We did make it to our restaurant booking, just. Caught a taxi from the airport to make up a bit of time. A jolly good thing too, because it turns out that Fagn is fully worth it’s Michelin-adjacent bistro status. We had the five-course mystery course with wine (and beer, as it turned out) pairing and left very well satisfied. Didn’t take a single photo.

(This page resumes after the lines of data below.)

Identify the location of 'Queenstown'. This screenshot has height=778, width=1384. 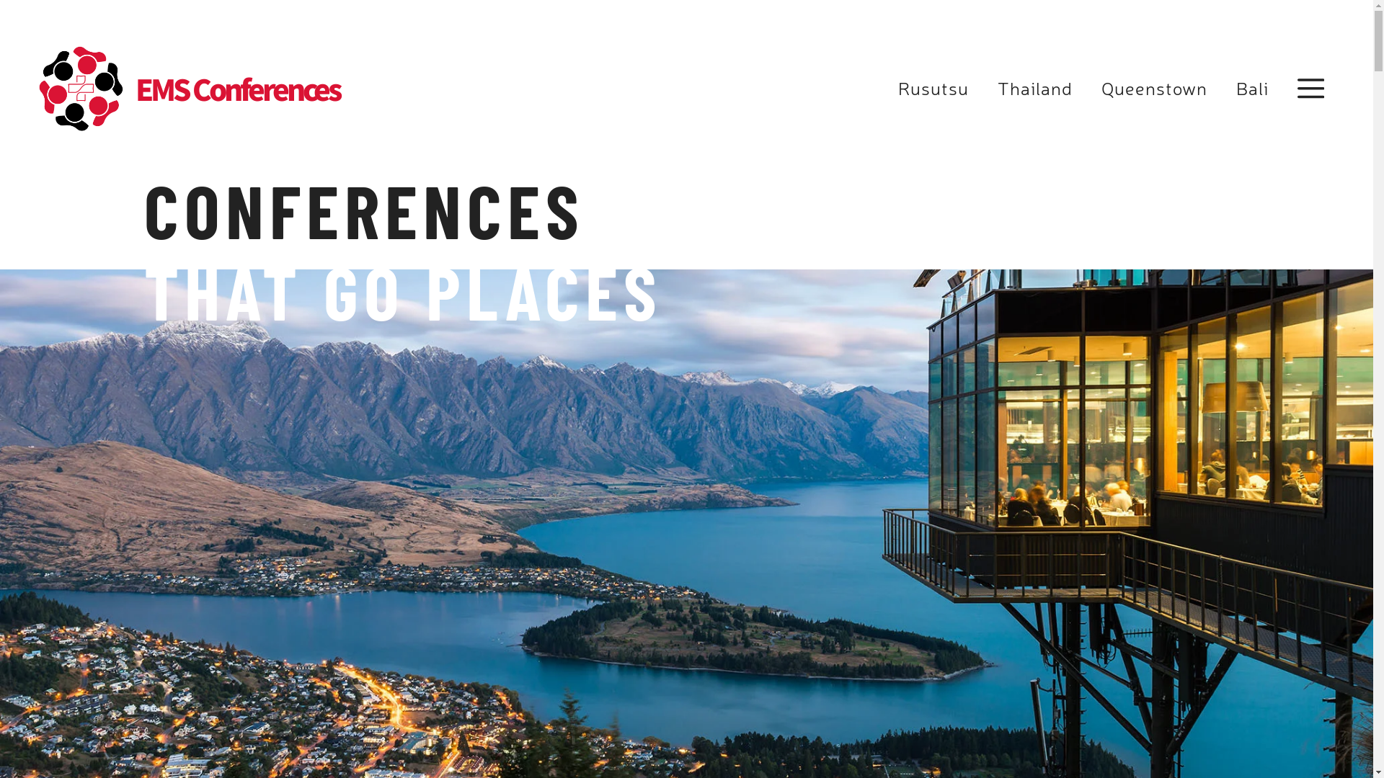
(1154, 89).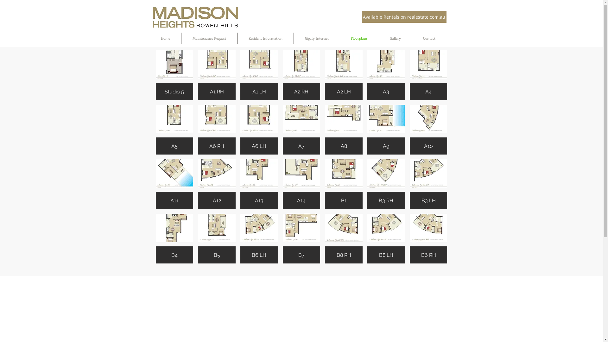  What do you see at coordinates (293, 38) in the screenshot?
I see `'Gigafy Internet'` at bounding box center [293, 38].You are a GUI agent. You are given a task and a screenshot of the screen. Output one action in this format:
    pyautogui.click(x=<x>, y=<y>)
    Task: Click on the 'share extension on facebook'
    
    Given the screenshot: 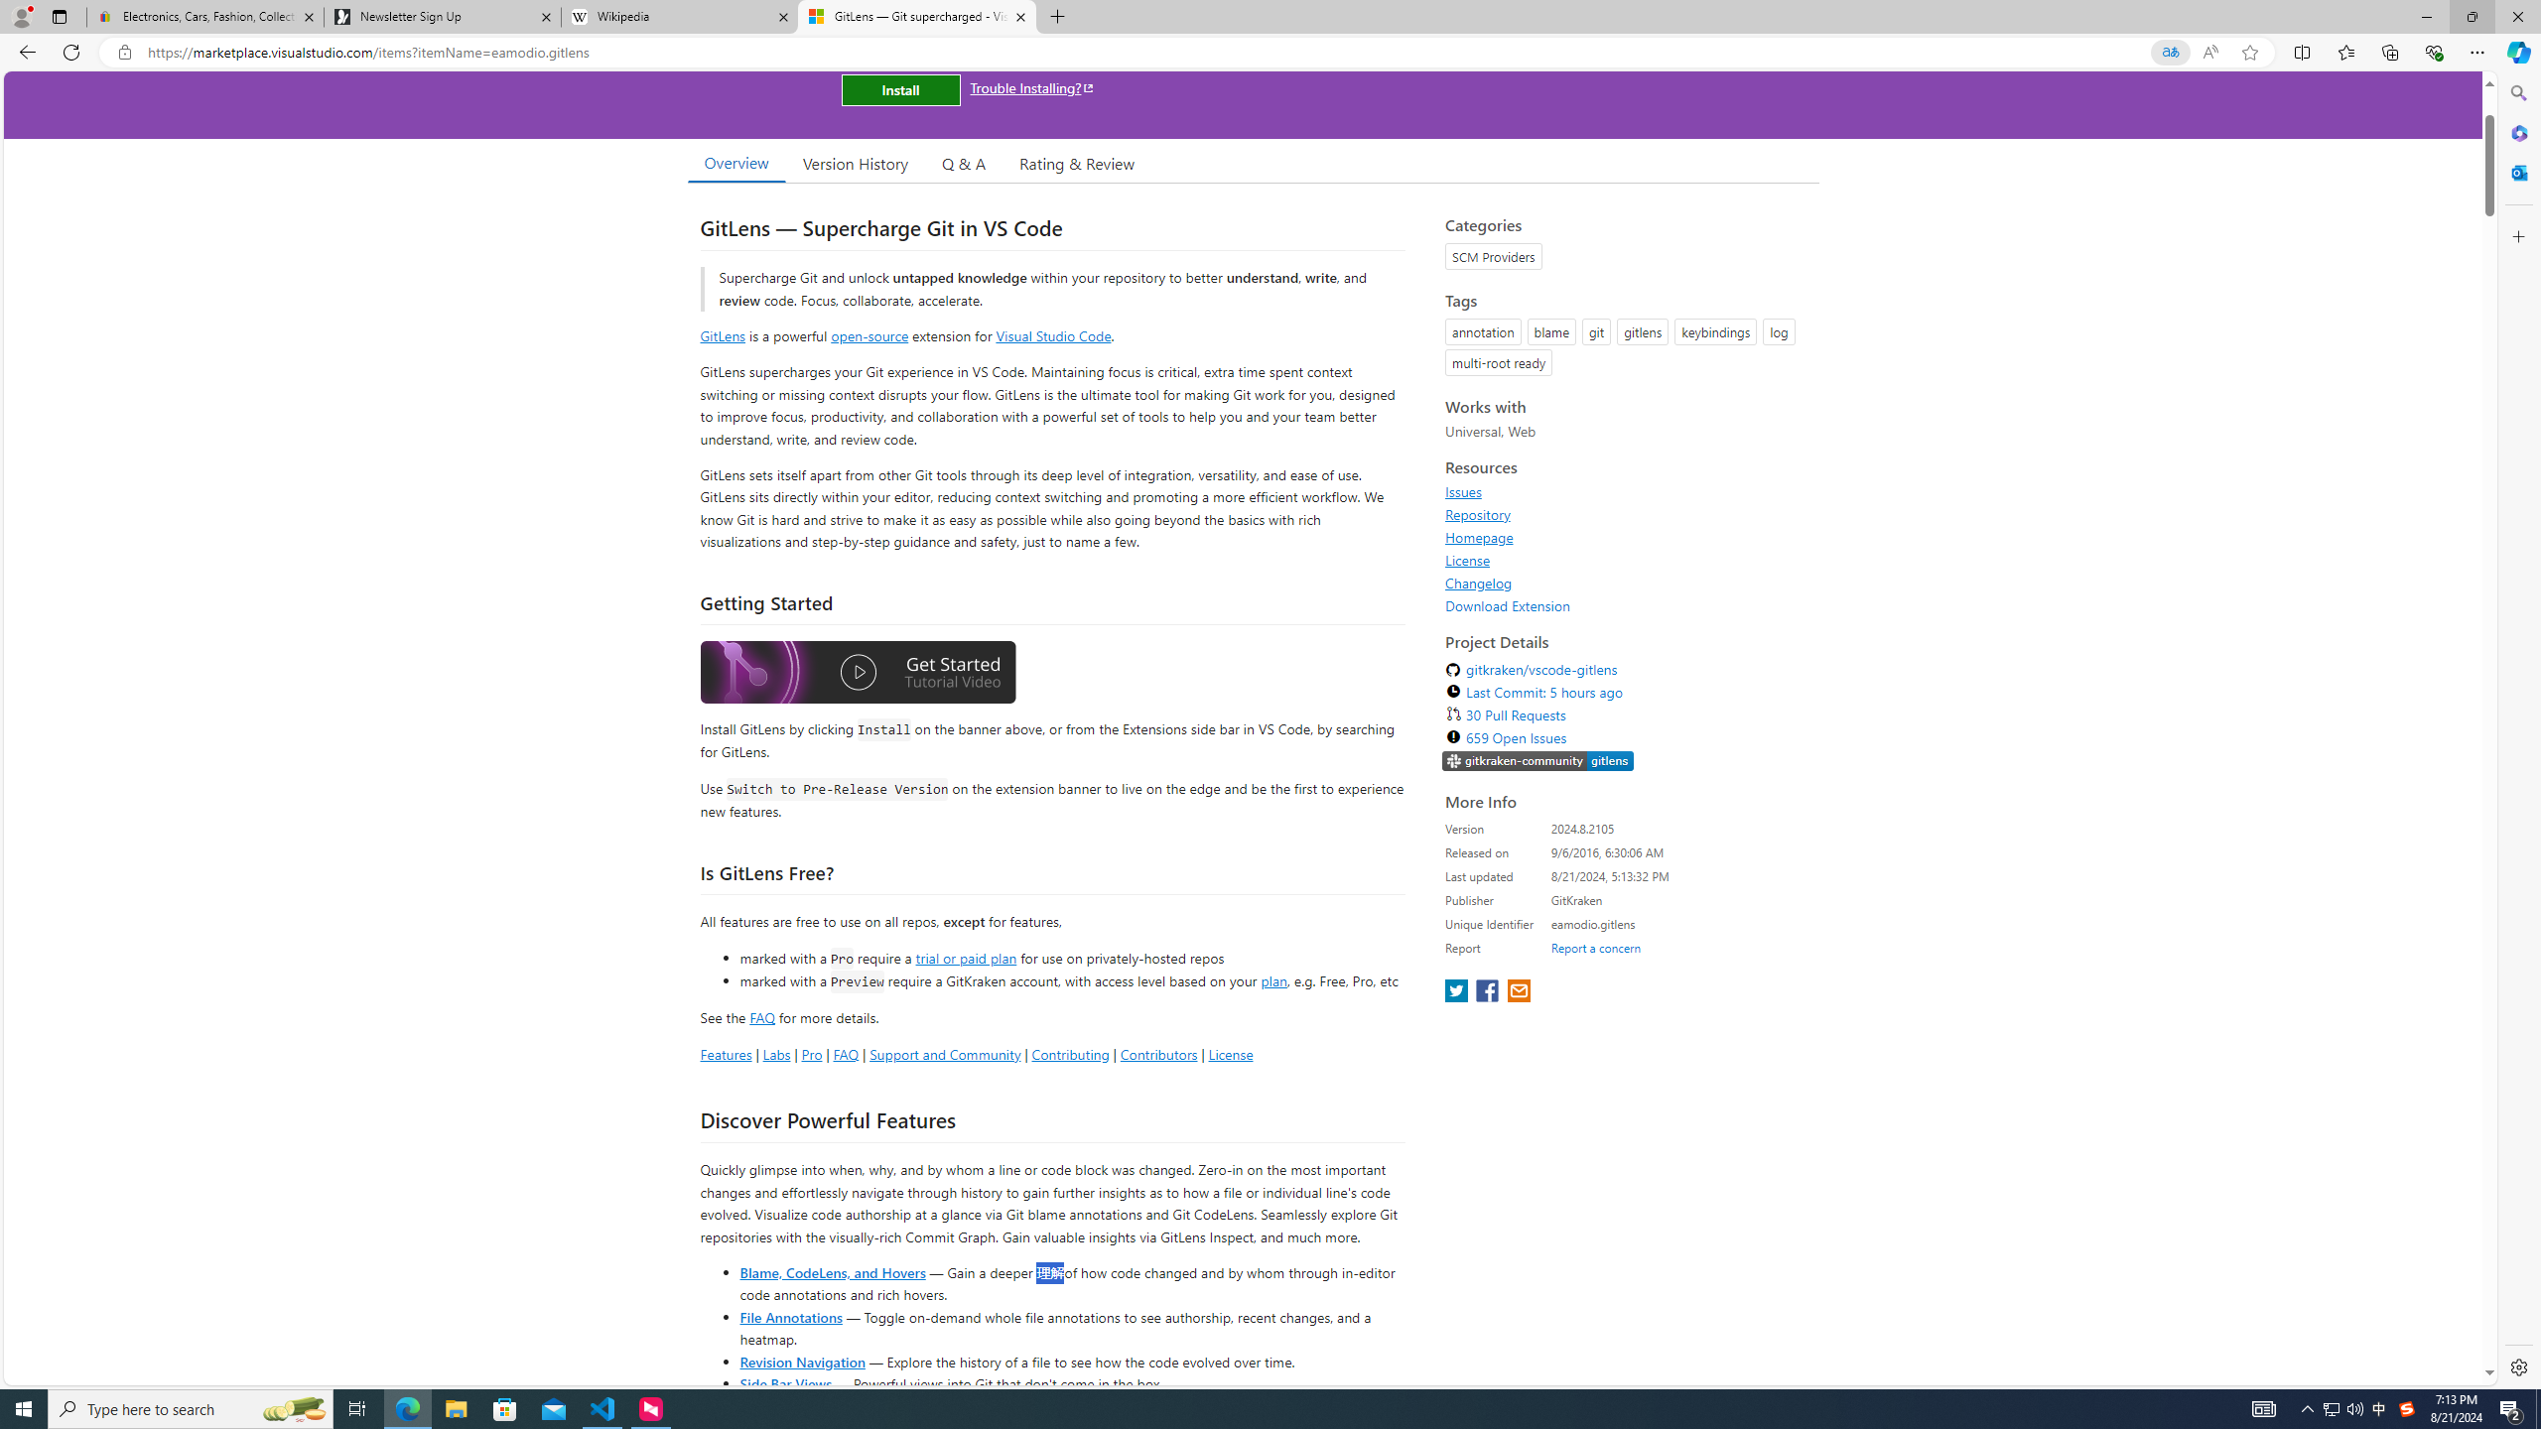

That did leave us with just the single day to look around, and that turned out to be enough to get a pretty nice feel for the waterfront (where the hotel is), and the city center (where the Christmas market is) anyway. The ferris wheel was extremely large and fancy, but there was a significant queue, so we didn’t go up in it. Everyone seemed to be having a lovely time, especially the kiddies who had succeeded in pestering their parents into buying one of the baloons-on-a-stick-with-blinky-lights that were being sold by several vendors. One stall was selling corn-dogs and claiming that they were a Korean snack food. Now that I’ve looked them up on the internet I see that this might indeed be true: there is a variety claimed by Koreans that is distinct from the American version. It doesn’t involve corn…

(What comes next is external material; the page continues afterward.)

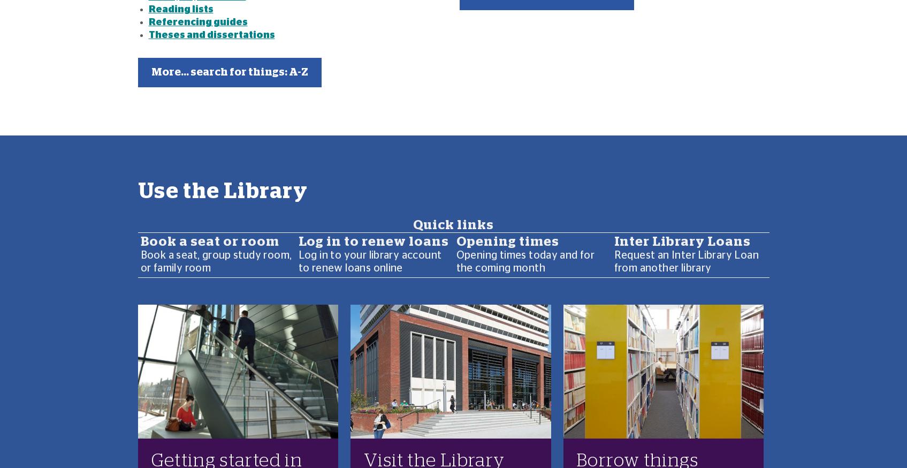 Image resolution: width=907 pixels, height=468 pixels. Describe the element at coordinates (193, 292) in the screenshot. I see `'Staff and students'` at that location.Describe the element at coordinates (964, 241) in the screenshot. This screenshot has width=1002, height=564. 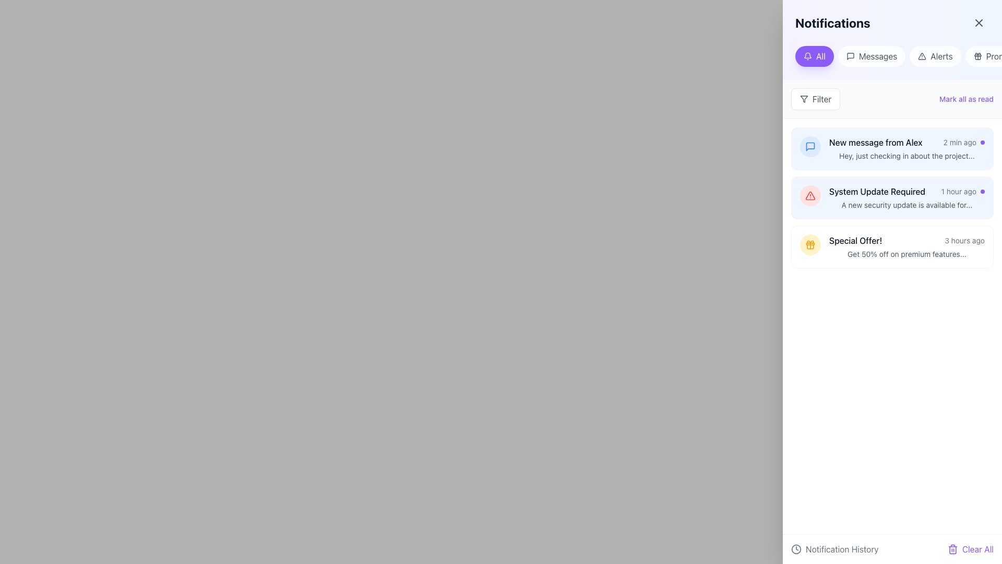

We stopped for a rest as the sun set (you know, at half-past three in the afternoon, as it does) in a nice bar and had a couple of lovely pale ales (one the Kronnenberg 1664 that I saw first, the second the much better “tap-2” local variety who’s name I now forget). After that we got up the strength to do a bit more wandering down to the other waterfront and its stilt-warehouse buildings and then back to the bistro that we’d picked out for dinner.
Back to the hotel to crash, then up at six(-ish) to pack, have breakfast and then catch a taxi back to the airport to get to Helsinki. All of which went pleasantly smoothly. Even the two and a half hour lay-over in Sweden’s Arlanda airport wasn’t too bad, because we had one of the nicest burgers and beer for lunch. So that was lucky.